Another deposit of pitiful complexity is added when White people step in. A White tourist, if he or she is not initially struck or raped, is certainly relieved of his or her money -- because White people are wealthy and can afford to be cheated. White women are to be raped because their knees buckle when they see Indian men, and they are begging for it. Duplicitous behaviour towards tourists is so rampant that it has become a national activity. We are like this only...

Then there is the sacrosanct image of India to be safeguarded. Danny Boyle was criticised for the portrayal of poverty in Slumdog Millionaire -- first of all, how dare he, and, second, Indians make better films about Indian poverty. MF Husain, one of India's greatest artists, was hounded out of the country because he painted Hindu goddesses naked; perhaps Hindus depict naked Hindu goddesses better, as is evident in temples all over India. Gladson Dungdung, a tribal rights activist and author, was offloaded from a flight. He had been scheduled to take part in a workshop on environmental politics at the University of Sussex in the UK. The unspoken reason was his open condemnation of the treatment meted out to Adivasi people in Jharkhand. Priya Pillai, a Greenpeace campaigner, was stopped at the airport from travelling to the UK to talk to MPs about the impact of a coal mine on a village in central India. It is as though we don't want to know about the glitches in our identity; any that emerge are brushed under the thick carpet of nationalism and we are endlessly terrified that our flaws may actually become apparent to us when someone talks about them in a foreign country. We are like this only...

[W]e are endlessly terrified that our flaws may actually become apparent to us when someone talks about them in a foreign country. We are like this only...
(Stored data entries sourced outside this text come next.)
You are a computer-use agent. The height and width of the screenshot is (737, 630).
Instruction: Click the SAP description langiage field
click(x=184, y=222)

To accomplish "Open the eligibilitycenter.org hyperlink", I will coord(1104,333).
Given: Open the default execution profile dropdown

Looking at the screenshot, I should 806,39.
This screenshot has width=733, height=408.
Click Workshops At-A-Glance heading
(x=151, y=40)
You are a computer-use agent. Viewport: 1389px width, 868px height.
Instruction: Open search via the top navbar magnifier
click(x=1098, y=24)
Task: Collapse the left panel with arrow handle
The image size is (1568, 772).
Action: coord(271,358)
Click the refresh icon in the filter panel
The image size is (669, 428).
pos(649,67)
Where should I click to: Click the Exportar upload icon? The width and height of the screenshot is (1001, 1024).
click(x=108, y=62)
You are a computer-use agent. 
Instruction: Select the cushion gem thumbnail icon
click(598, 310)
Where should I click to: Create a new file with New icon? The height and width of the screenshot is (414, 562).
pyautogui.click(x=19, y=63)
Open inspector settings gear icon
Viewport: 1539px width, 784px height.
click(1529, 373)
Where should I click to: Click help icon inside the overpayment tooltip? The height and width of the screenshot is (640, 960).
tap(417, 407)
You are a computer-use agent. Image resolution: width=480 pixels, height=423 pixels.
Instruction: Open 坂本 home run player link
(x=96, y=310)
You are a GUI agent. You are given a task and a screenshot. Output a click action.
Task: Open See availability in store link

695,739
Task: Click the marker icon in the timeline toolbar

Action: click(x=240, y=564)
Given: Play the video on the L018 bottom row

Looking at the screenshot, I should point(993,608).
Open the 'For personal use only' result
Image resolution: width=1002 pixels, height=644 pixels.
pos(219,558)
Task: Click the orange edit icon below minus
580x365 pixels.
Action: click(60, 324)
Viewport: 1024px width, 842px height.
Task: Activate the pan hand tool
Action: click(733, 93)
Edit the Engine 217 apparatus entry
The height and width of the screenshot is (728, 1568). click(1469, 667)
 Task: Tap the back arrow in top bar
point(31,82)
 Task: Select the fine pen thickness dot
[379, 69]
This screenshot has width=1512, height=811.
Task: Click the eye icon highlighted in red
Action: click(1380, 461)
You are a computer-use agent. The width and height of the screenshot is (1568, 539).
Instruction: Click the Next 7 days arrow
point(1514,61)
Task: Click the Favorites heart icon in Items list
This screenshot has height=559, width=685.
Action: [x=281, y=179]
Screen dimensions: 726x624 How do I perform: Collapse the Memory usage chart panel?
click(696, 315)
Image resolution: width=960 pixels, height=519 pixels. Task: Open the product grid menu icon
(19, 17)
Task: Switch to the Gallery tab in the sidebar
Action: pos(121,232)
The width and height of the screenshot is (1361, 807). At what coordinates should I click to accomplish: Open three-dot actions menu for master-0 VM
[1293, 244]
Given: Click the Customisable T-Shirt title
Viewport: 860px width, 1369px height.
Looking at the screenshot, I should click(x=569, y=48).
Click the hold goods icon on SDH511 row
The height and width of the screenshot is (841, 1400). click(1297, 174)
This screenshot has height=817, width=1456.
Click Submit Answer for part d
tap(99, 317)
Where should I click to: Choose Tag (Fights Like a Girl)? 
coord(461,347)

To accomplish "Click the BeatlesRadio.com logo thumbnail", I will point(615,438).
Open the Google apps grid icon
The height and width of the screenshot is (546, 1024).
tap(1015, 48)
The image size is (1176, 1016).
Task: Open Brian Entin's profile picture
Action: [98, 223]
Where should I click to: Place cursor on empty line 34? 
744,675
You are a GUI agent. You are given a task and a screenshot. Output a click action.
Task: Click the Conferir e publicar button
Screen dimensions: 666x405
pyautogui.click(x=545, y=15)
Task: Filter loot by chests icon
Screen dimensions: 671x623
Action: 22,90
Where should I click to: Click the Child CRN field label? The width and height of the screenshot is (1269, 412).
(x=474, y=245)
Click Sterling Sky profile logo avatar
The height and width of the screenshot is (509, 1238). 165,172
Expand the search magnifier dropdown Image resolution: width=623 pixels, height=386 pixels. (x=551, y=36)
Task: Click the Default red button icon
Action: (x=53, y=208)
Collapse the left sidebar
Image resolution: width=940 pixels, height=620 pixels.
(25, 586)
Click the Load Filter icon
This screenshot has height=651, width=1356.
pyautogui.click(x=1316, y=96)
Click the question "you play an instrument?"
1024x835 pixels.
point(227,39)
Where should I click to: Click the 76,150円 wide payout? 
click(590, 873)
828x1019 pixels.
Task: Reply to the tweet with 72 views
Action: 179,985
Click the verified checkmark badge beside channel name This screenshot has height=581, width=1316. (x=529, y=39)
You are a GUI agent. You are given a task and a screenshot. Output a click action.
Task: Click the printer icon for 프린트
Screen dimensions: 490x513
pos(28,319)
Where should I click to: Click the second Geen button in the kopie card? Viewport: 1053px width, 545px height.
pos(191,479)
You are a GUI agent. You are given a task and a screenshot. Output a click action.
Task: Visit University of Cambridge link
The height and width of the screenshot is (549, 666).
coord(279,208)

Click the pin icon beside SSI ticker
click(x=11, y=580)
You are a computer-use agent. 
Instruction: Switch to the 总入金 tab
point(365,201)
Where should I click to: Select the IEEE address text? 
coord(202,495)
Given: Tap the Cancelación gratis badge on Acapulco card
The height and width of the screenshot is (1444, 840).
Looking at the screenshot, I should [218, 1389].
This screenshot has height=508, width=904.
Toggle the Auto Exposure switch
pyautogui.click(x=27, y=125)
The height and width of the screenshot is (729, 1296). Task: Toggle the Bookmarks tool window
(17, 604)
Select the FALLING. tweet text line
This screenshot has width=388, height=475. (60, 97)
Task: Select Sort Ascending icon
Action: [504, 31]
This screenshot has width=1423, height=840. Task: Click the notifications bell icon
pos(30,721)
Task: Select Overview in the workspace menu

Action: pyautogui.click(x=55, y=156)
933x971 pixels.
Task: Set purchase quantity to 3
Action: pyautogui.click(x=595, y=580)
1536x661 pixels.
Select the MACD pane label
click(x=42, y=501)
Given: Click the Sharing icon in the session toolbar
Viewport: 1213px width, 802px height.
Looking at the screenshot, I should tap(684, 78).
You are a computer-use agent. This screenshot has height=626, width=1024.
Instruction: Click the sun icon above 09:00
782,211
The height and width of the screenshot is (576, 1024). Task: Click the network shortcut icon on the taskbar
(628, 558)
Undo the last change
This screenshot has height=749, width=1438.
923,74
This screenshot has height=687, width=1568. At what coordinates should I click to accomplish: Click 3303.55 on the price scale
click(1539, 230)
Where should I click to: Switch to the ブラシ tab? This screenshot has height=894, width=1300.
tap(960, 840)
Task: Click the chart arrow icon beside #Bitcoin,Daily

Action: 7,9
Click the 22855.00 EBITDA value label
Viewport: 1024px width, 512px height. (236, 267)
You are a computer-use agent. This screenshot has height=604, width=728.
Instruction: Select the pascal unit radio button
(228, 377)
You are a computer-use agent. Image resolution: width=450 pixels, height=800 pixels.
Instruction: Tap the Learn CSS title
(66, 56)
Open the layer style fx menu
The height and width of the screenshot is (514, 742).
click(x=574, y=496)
Domestic disagreement is seen as familial betrayal. The so-called nationalists are so afraid of the fragility of their beliefs that, existing in a state of perpetual anxiety, they jump at a glimmer of belief that is not their own, to quash it and to disproportionally malign the source. Is the idea of India so vulnerable that when actor Aamir Khan, publicly shared a conversation that he had with his wife about their concerns on intolerance, he had to be immediately categorized as an anti-national and sedition charges filed against him? Is the idea of India, even after nearly 70 years of independence, still so under threat that when a university student and union leader Kanhaiya Kumar, organized a rally to question the objectivity of the trial given to an alleged terrorist, that he had to jailed, charged with sedition, beaten by lawyers while in police custody and be the subject of bounty posters offering cash for his murder? Is the reality of India so unbearable that history textbooks for schools have to censored and distorted? If we are like this only... then say it like it is!

Is the reality of India so unbearable that history textbooks have to censored and distorted? If we are like this only... then say it like it is!

Maybe the grand notion of India is indeed very strong, buttressed by an ancient civilization, the miscellany of its culture, the lushness of its languages and its literature, its sheer natural beauty and now its economic prowess. If this is the case and it certainly is, then its identity is unyielding and there is no need to feel threatened. But as long as the exclusive Fight Club perpetuates its existence based on the very diversity that India is all about, there will always be false alarms about the nation being endangered, nationalism threatened. Paraphrasing Wittgenstein: A personal elitism should be accompanied by radical tolerance for others who do not live by your code.